Just past Klamath, I veer off to the west as the road goes slightly east so that I can ease through some of the Redwood state parks. There seem to be several of them, with different names, but transition is seamless as the blacktop meanders through the forest. I pull into a trailhead marked “Big Tree” and think of the person who named it. Not sure if it was a complete lack of imagination or just that when immersed in this place, that is the only description that can come to mind.
In Orick, there is the Palm Cafe with its neon sign advertising “homemade pies”, so I must stop. It is exactly the kind of place I like to find on these trips, a cafe in a very small town where the staff seem to be just waiting for a chance to show off their skills to a hungry tourist. The waitress tells me that the apple pie was just made this morning, but she also had a variety of others to choose from. I go with the apple and I am temporarily in the time warp that excellent pie provides. The moment slows to a crawl while I savor each bite, and then suddenly it’s gone. Men at the next table want to engage the sidecar driver in conversation, but I have disappeared for the moment until now, when I can rejoin the real world. They hear that I am from Kentucky, headed back that way now, but it is a foreign place to them. All they can find to say about it is “Bluegrass State” but that is enough.
101 comes back to the shore soon after Crick and follows the twisty contours the ocean has left with its constant stealing of bits from the land. Taking the curves is a completely different sensation on the sidecar outfit….not better, not worse, just different. There is not yet for me a flow, the swinging back and forth in smooth arcs that a two wheeler provides. I’m hoping that will come, in its own way, with experience. I have learned that “hanging off” makes a major difference, reducing the steering effort and, I hope, the stress on the machine. My rear tire seems to be melting, with visible wear in just the hundreds of miles I’ve traveled. So I go into turns with my butt off the seat inside the curve, my torso completely to the left or right of the windshield and my arms extended. It is a workout and I’m not sure what other drivers on the road behind me or coming the other way think I’m doing. I’m not sure myself. But slowly I seem to be getting the hang (literally) of it. Still, I’m going at a pace that would be quite slow for a solo machine, so I pull over frequently to let cars and trucks go by. And that’s a good thing. Even at my advanced age, I might be, were I solo, going by this scenery too quickly to take it in. The rig makes me slow down and think about what I’m doing, what I’m seeing and experiencing.
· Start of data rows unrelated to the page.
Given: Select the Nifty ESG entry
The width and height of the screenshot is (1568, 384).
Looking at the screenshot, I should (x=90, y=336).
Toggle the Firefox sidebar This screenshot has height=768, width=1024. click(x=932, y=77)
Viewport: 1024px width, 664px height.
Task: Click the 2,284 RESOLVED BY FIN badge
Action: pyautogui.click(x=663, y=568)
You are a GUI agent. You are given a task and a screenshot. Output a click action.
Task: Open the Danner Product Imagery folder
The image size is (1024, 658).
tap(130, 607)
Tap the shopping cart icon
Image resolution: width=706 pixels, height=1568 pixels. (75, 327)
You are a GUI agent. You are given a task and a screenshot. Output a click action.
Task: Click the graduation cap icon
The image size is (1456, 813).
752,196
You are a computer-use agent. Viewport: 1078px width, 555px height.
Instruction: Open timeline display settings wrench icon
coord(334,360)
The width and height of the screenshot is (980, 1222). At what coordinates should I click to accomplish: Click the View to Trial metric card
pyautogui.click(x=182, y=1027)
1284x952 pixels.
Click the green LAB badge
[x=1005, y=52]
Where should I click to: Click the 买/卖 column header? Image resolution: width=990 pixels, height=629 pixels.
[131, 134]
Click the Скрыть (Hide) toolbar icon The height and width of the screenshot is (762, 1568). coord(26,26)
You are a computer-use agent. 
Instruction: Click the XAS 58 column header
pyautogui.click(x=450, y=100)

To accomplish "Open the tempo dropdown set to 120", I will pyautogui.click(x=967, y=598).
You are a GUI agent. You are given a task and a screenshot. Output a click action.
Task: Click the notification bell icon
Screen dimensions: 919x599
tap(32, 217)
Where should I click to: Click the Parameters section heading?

Yet another of its virtues.
At Patrick’s Point, the road becomes a highway for real, not just in name, splitting into four lanes. It still wiggles a bit around the shoreline, but the speed limit (for cars, not touring sidecars) is 65. I stay at 55 or 60, in the right lane. There are frequent turnouts now, “Vista Points”, each with cars nosed into the fence and people just standing and staring out at the surf. I stop often to do the same. I suppose it’s cliche, but we humans have been doing this for thousands of years and I think, no matter what technology brings us for amusements, we will keep doing it for as long as we’re here.
It’s getting to be late afternoon and the sun is strong, though struggling at times through the mist that hangs in the air. I’m struggling too, trying to stay focused on all of the things I still have to think about while riding the rig, so when Eureka appears, I call it a day. A tour up and down its streets shows me an old town, with “painted lady” houses along the shoreline, buildings in the main city that were modern in the 50’s but now a bit faded, and some signs of urban decay already well advanced. A Quality Inn beckons, with a reasonable rate and a nice room and I park for the night.
Just down the street from the motel is Restaurant 301, with excellent roasted Brussels Sprouts with walnuts, pan seared salmon with roasted veggies and a small cup of butterscotch pudding for dessert. I eat too much then walk back to my bed where I’m soon asleep.